» **What is required**: Can you extract, word for word, the part of the hepatitis B text that begins at the words "A study done" and stops after the words "forced to self-destruct."?

» **Extracted text**:
A study done by researches from the University College London indicates that chronically infected patients with Hepatitis B Virus may be able to successfully fight the virus as the cells that control the disease get forced to self-destruct.

The researchers found that HBV virus triggers a group of cells, called T cells, to 'commit suicide' in patients who are chronically infected. They hope that these findings will have future implications for developing therapies or vaccines that boost the body's ability to manage this infection.

They screened over 5,000 genes in T cells from recovered and chronically infected Hepatitis B patients by using microarray gene chips and found that T cells, critical players of the immune system required for control of HBV, were triggered to 'commit suicide' instead of successfully reacting to the virus. These T cells were triggered to commit suicide by one of the cells' own death-inducing proteins, called 'Bim' but the exact mechanism driving this outcome hasn’t been found yet.

» **Given data**:

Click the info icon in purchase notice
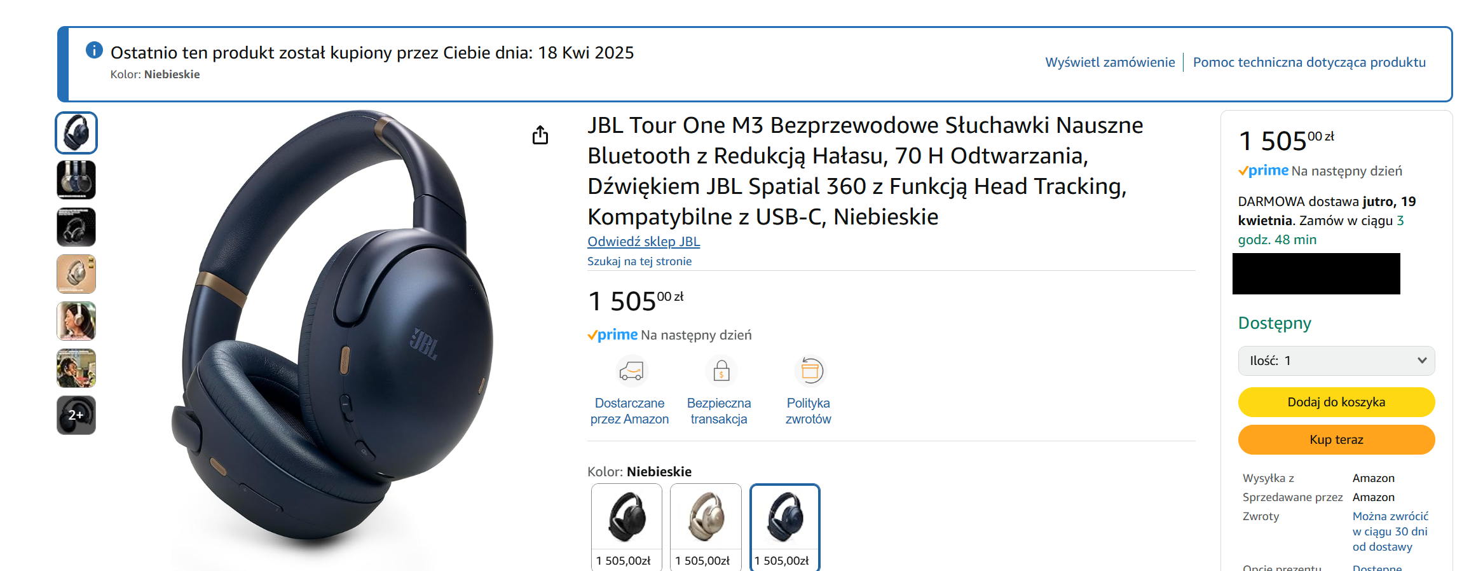Image resolution: width=1483 pixels, height=571 pixels. (x=94, y=50)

» **Answer for this exercise**:
A study done by researches from the University College London indicates that chronically infected patients with Hepatitis B Virus may be able to successfully fight the virus as the cells that control the disease get forced to self-destruct.